### Requirement
Rewrite the rows below as a numbered list with one line per item, skipping any blank lines. Leave the pictures out.

[Document and screenshot pointing rows]
◇ ◇ ◇ ◇
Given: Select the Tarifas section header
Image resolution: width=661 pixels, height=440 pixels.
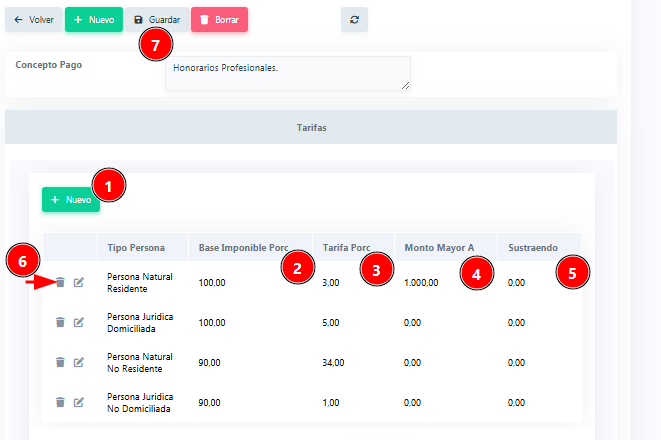Looking at the screenshot, I should [x=311, y=128].
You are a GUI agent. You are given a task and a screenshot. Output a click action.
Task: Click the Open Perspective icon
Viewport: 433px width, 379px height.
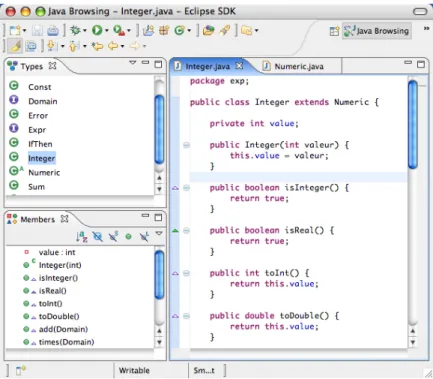click(334, 31)
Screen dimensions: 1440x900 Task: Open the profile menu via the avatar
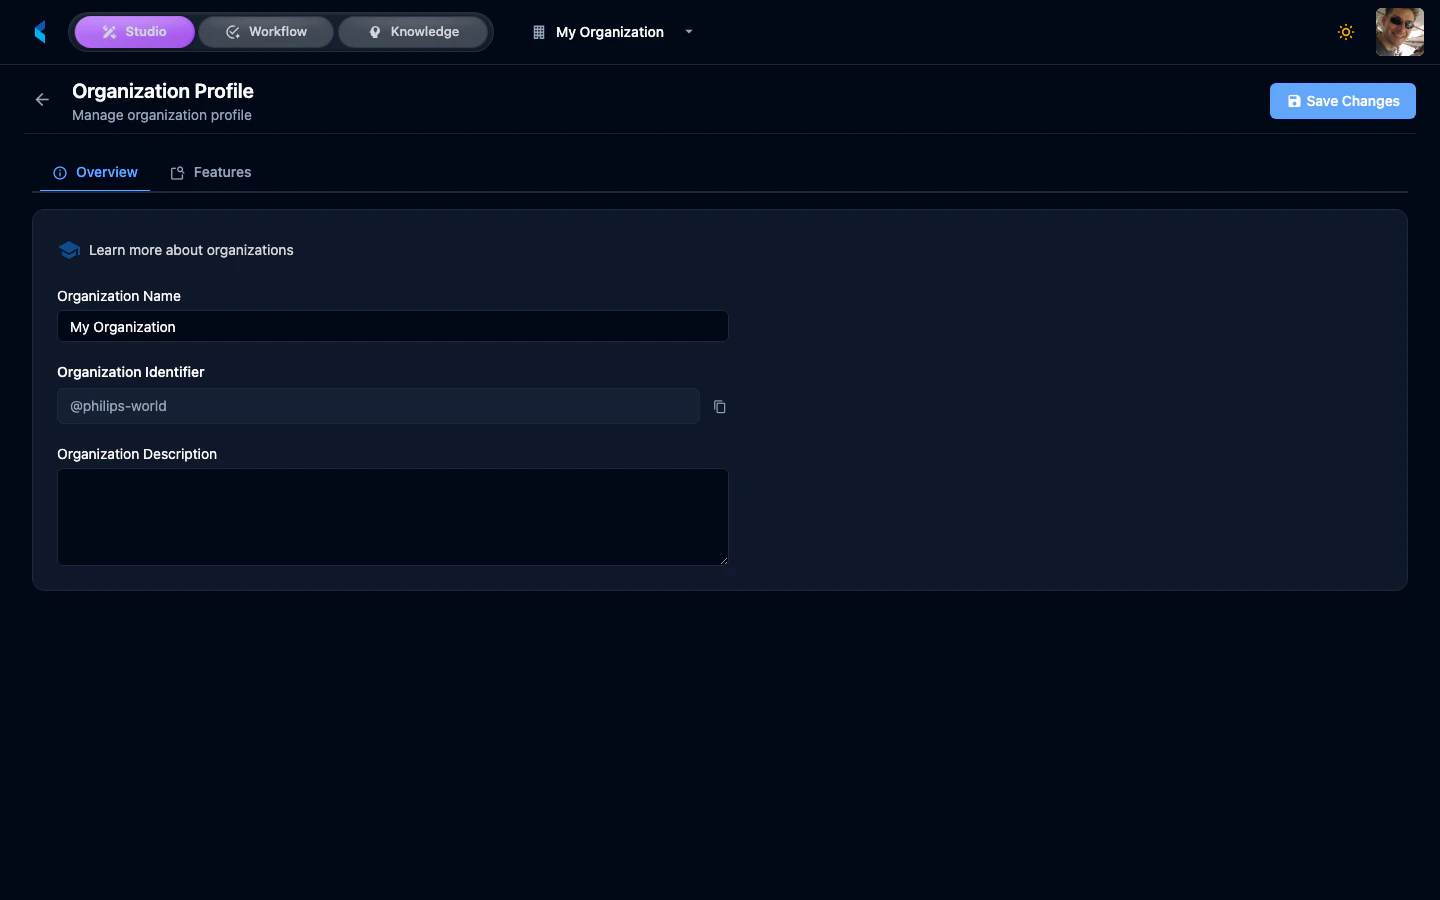point(1399,32)
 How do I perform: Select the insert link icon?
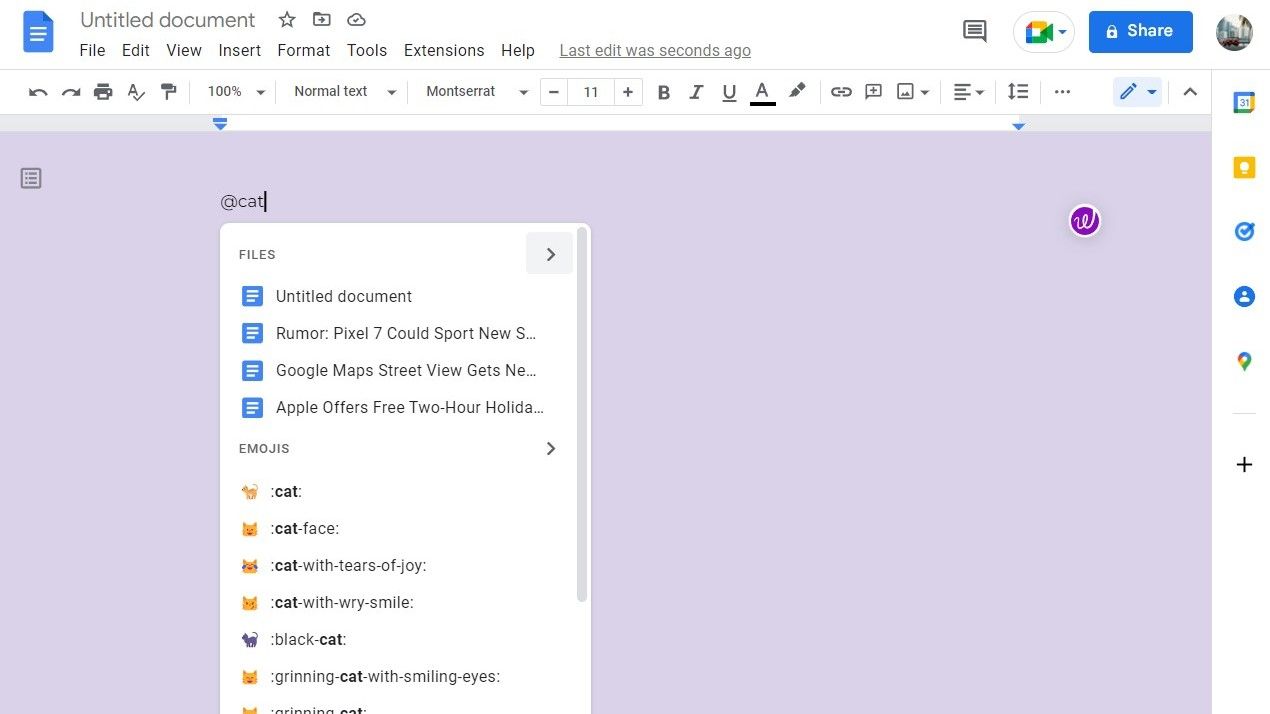[x=841, y=91]
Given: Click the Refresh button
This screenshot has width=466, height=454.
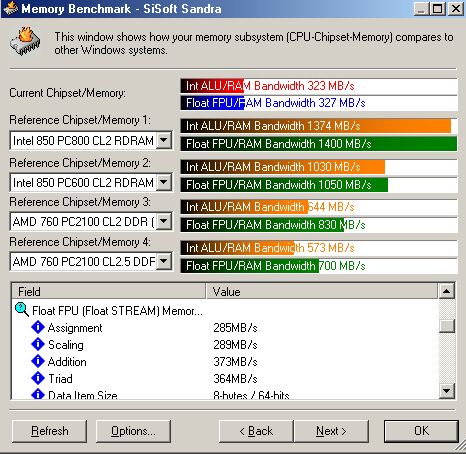Looking at the screenshot, I should click(x=49, y=431).

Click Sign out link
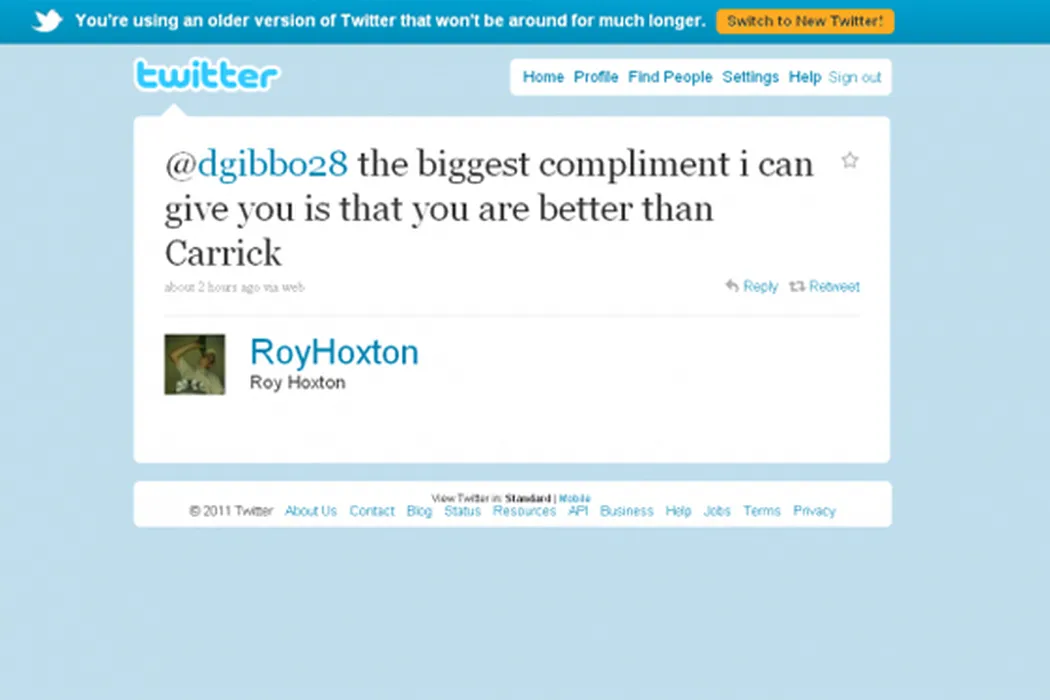coord(855,77)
◇ ◇ ◇ ◇
### Exercise response
1. Given: Select the Tarifas section header
2. Image resolution: width=661 pixels, height=440 pixels.
3. Looking at the screenshot, I should [x=311, y=128].
4. You are a GUI agent. You are given a task and a screenshot. Output a click action.
5. Task: Click the Open Perspective icon
6. Viewport: 433px width, 379px height.
7. click(334, 31)
8. Screen dimensions: 1440x900 Task: Open the profile menu via the avatar
9. point(1399,32)
10.  How do I perform: Select the insert link icon?
11. [x=841, y=91]
12. Given: Click the Refresh button
13. This screenshot has width=466, height=454.
14. Looking at the screenshot, I should click(x=49, y=431).
15. Click Sign out link
16. coord(855,77)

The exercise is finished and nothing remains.